La banque américaine JP Morgan a accepté de payer une somme record de 13 milliards de dollars pour régler une partie de ses différends avec les autorités américaines. Un arrangement qui ne constitue qu'une facette de l'histoire.
13 milliards de dollars. Jamais dans l’histoire américaine, une banque n’avait accepté de payer une telle somme aux autorités pour mettre un terme à des poursuites judiciaires. C’est pourtant ce que JP Morgan va verser au ministère américain de la Justice et à plusieurs autorités de régulation pour effacer l’ardoise d’une partie des poursuites dont elle fait l’objet.
“C’est un signal clair qu’aucune banque, qu’aucune société, aussi profitable soit-elle, n’est au-dessus des lois”, s’est félicité, mardi 19 novembre, Éric Holder, le procureur général des États-Unis. L’accord trouvé couvre l’intégralité des poursuites civiles engagées contre la banque, accusée d'être une des responsables de la crise des subprimes de 2008.
De son côté, Jamie Dimon, le PDG de JP Morgan, s’est déclaré “heureux d’avoir réussi à trouver un accord”. Les négociations, comme le relate le "Washington Post", ont duré plusieurs semaines et ont failli, à plusieurs reprises, échouer.

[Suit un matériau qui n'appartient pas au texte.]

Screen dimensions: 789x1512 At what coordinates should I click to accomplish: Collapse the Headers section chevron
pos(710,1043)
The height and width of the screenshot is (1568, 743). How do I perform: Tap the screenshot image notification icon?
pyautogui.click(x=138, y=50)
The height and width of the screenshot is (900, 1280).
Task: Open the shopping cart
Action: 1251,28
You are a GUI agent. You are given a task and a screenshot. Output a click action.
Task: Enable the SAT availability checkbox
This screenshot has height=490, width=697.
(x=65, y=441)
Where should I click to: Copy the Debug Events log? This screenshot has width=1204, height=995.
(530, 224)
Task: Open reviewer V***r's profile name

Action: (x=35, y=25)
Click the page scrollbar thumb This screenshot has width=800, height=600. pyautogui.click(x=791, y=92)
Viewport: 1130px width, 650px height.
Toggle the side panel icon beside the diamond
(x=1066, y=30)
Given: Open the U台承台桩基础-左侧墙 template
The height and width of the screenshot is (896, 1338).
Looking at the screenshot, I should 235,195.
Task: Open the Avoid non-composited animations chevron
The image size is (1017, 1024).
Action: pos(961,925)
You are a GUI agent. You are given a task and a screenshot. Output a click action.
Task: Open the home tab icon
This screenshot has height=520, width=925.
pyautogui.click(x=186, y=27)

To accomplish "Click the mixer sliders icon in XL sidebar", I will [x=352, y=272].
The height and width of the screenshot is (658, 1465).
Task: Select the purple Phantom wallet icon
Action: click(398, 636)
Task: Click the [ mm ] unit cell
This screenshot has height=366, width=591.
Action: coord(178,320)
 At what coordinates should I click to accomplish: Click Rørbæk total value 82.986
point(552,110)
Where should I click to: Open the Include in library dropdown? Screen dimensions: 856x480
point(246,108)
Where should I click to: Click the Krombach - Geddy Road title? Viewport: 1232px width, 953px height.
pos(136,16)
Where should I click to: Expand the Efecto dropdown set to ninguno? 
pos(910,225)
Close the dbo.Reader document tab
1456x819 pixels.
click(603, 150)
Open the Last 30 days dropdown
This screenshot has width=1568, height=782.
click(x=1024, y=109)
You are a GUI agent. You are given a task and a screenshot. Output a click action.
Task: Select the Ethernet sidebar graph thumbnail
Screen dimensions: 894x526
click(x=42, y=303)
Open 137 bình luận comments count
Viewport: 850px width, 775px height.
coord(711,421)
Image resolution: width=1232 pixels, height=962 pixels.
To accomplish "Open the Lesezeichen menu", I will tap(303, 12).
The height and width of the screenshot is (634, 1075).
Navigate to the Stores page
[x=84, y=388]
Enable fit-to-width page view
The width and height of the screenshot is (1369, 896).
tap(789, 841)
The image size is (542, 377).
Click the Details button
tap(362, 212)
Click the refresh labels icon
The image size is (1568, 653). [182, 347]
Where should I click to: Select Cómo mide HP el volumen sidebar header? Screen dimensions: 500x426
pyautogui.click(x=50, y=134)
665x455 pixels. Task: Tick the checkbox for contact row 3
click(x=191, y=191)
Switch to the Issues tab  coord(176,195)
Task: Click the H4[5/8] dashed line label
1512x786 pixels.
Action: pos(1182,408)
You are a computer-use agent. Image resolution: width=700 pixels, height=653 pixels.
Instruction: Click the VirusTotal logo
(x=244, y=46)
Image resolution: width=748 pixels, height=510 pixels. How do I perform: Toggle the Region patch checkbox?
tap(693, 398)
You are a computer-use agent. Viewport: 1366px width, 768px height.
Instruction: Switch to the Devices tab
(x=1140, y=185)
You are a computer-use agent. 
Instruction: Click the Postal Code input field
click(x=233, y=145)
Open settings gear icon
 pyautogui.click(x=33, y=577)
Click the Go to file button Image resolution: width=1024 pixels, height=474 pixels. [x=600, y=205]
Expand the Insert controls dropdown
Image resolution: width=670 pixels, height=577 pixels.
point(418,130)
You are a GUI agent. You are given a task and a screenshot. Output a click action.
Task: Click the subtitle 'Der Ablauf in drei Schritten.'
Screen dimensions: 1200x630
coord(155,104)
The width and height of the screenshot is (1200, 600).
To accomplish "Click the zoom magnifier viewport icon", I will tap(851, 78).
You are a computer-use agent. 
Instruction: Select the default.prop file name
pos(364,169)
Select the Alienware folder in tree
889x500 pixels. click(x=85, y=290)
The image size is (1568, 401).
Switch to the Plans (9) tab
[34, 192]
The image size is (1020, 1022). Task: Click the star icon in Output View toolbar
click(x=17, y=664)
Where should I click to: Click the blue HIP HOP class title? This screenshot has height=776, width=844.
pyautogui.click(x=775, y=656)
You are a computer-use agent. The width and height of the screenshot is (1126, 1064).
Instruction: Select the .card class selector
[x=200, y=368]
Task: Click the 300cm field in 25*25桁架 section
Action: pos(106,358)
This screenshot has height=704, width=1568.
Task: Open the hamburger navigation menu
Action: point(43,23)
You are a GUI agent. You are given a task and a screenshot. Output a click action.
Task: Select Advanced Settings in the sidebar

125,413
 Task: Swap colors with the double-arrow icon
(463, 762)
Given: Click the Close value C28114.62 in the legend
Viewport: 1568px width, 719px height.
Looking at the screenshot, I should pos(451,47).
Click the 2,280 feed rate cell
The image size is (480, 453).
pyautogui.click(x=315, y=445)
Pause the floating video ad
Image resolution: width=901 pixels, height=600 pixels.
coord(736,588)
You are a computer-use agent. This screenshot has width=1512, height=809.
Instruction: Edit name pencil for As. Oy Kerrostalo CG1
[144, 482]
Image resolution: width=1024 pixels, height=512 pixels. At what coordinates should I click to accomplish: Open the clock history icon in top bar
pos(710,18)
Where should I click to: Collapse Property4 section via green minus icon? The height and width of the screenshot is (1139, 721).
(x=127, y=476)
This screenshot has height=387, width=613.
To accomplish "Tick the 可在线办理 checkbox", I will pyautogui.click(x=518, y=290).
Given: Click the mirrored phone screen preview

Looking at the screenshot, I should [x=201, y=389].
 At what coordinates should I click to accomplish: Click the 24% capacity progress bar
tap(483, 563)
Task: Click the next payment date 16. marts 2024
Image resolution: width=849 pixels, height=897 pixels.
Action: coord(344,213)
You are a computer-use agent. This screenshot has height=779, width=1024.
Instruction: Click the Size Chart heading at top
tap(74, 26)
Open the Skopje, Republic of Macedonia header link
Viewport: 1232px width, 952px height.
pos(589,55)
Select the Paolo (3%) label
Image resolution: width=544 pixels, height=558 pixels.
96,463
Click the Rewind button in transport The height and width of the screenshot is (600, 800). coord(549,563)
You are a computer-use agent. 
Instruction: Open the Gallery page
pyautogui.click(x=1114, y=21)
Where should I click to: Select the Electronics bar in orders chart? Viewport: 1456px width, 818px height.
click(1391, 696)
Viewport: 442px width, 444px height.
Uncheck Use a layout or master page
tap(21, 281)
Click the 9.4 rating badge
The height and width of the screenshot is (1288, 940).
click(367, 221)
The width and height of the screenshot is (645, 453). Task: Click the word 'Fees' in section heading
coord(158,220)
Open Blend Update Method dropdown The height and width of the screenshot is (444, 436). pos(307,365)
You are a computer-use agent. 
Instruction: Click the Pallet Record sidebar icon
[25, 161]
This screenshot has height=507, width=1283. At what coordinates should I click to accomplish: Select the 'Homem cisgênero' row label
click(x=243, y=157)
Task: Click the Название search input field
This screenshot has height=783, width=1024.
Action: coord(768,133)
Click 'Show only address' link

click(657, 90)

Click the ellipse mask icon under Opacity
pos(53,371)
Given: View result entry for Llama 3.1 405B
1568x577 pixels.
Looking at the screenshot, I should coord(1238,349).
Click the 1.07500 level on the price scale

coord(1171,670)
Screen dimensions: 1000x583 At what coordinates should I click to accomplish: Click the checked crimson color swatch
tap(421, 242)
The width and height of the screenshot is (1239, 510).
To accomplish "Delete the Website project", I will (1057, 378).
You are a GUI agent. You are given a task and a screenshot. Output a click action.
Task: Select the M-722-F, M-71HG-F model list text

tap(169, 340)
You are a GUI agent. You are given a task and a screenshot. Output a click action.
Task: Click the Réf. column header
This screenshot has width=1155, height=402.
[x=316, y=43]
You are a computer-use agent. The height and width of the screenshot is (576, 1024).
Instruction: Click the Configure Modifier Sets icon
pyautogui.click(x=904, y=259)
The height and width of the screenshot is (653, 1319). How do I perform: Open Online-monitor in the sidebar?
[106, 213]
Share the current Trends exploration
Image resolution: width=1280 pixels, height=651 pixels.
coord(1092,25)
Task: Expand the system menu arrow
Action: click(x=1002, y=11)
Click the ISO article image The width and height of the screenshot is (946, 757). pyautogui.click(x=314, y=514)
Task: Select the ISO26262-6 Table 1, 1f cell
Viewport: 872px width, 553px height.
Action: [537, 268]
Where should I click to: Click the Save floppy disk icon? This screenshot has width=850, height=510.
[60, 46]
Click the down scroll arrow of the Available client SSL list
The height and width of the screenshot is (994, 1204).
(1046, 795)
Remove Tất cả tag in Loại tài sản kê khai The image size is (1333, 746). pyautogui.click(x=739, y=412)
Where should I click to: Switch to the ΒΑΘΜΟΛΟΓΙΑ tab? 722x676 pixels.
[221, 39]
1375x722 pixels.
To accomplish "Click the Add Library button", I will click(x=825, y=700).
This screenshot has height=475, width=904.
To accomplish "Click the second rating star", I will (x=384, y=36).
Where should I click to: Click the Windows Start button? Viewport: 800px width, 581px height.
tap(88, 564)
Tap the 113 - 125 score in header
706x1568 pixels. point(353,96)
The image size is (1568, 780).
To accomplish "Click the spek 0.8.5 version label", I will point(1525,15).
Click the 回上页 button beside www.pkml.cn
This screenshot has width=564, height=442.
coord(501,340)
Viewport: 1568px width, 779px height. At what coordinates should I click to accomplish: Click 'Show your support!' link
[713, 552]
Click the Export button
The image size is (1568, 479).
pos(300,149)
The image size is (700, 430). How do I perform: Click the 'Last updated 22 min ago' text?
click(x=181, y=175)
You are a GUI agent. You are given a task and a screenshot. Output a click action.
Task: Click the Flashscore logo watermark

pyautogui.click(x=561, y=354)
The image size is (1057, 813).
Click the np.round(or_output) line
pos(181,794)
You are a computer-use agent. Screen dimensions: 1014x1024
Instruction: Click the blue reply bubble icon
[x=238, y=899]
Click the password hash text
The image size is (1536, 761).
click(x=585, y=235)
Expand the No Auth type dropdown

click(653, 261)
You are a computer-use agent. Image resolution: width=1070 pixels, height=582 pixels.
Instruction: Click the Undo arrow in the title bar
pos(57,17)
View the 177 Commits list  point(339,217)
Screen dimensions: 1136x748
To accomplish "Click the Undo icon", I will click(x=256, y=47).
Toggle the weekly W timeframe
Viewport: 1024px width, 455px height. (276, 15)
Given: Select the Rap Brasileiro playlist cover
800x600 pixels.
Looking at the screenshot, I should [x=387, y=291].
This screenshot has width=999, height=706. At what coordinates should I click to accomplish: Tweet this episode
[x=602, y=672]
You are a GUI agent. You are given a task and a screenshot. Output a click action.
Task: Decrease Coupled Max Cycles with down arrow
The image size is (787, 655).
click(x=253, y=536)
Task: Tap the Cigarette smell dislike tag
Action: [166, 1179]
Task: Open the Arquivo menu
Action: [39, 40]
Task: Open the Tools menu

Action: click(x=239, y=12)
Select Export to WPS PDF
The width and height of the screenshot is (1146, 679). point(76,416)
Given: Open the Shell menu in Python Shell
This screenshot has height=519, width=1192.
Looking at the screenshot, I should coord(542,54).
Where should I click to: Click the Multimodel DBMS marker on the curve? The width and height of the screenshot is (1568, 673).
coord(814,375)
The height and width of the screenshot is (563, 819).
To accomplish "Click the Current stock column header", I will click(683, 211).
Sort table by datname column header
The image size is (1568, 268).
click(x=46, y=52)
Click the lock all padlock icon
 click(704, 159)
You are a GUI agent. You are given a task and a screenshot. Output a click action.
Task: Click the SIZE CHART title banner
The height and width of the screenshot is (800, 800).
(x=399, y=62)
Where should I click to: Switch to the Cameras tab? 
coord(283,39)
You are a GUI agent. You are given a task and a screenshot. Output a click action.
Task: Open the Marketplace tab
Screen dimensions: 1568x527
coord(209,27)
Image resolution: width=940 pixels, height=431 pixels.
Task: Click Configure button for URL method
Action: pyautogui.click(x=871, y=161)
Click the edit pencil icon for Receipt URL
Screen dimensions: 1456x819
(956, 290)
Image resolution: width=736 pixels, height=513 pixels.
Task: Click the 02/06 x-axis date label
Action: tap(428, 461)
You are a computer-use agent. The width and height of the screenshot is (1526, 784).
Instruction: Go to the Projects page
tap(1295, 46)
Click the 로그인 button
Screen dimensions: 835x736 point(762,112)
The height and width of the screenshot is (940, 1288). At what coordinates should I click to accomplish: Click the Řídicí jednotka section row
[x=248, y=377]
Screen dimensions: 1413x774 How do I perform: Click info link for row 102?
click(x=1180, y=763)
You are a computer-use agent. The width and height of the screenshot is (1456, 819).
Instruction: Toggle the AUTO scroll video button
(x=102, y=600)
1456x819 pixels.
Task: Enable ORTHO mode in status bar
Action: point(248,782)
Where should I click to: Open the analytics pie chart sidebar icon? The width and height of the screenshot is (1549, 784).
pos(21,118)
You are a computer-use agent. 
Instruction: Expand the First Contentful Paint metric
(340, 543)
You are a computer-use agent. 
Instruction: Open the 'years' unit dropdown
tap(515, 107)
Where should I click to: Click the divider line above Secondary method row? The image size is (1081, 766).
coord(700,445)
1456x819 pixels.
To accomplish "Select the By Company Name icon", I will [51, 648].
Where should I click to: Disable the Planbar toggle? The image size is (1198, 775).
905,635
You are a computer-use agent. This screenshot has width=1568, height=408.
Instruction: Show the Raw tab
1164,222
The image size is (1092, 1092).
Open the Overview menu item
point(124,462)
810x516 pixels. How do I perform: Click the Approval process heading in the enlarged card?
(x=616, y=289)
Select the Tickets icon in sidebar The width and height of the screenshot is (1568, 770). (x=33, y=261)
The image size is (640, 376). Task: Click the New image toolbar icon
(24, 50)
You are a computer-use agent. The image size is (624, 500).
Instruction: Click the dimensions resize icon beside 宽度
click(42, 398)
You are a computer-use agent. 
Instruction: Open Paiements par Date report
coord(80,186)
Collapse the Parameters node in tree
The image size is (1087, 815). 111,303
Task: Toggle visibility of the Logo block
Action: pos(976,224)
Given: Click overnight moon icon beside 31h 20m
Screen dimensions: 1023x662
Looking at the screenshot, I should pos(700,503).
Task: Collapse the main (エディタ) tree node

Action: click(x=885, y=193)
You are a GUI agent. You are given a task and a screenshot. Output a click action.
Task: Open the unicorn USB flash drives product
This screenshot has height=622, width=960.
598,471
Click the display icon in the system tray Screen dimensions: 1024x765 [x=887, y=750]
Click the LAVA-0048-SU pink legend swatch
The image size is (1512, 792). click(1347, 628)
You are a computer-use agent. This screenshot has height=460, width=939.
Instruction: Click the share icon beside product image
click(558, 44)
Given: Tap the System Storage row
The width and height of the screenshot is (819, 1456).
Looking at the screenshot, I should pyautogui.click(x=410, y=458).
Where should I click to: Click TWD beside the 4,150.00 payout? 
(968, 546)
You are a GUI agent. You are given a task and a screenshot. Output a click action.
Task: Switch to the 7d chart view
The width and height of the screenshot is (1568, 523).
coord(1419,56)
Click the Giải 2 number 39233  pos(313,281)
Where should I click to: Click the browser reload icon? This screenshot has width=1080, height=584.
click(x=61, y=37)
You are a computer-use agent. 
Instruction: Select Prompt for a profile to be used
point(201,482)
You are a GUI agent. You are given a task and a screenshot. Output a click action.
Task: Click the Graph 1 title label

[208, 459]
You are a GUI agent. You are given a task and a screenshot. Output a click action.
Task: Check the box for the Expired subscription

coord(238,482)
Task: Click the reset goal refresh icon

La banque américaine avait, à l’origine, proposé de ne payer que trois milliards de dollars pour solder les comptes.
Mais cette somme de 13 milliards, trois fois plus élevée que le précédent record détenu par BP (4 milliards de dollars versés en novembre 2012 pour mettre fin aux poursuites relatives à la marée noire dans le Golfe du Mexique), n’est qu’une partie de l’histoire. Revue de détails des enseignements de cet accord historique.
JP Morgan n’en a pas fini avec la justice. Treize milliards de dollars c’est beaucoup, mais la banque risque de devoir payer encore plus. En effet, l’accord conclu mardi 19 novembre ne couvre pas tout l’aspect criminel. Des enquêtes ont ainsi été lancées par le ministère de la Justice, qui accuse plusieurs dirigeants de JP Morgan de fraude dans le cadre du scandale des subprimes et de manipulations des cours des marchés de l’énergie. Les autorités américaines s’intéressent également aux recrutements de la banque en Chine, soupçonnée d’avoir engagé les enfants de dignitaires du régime pour avoir accès à certains marchés publics.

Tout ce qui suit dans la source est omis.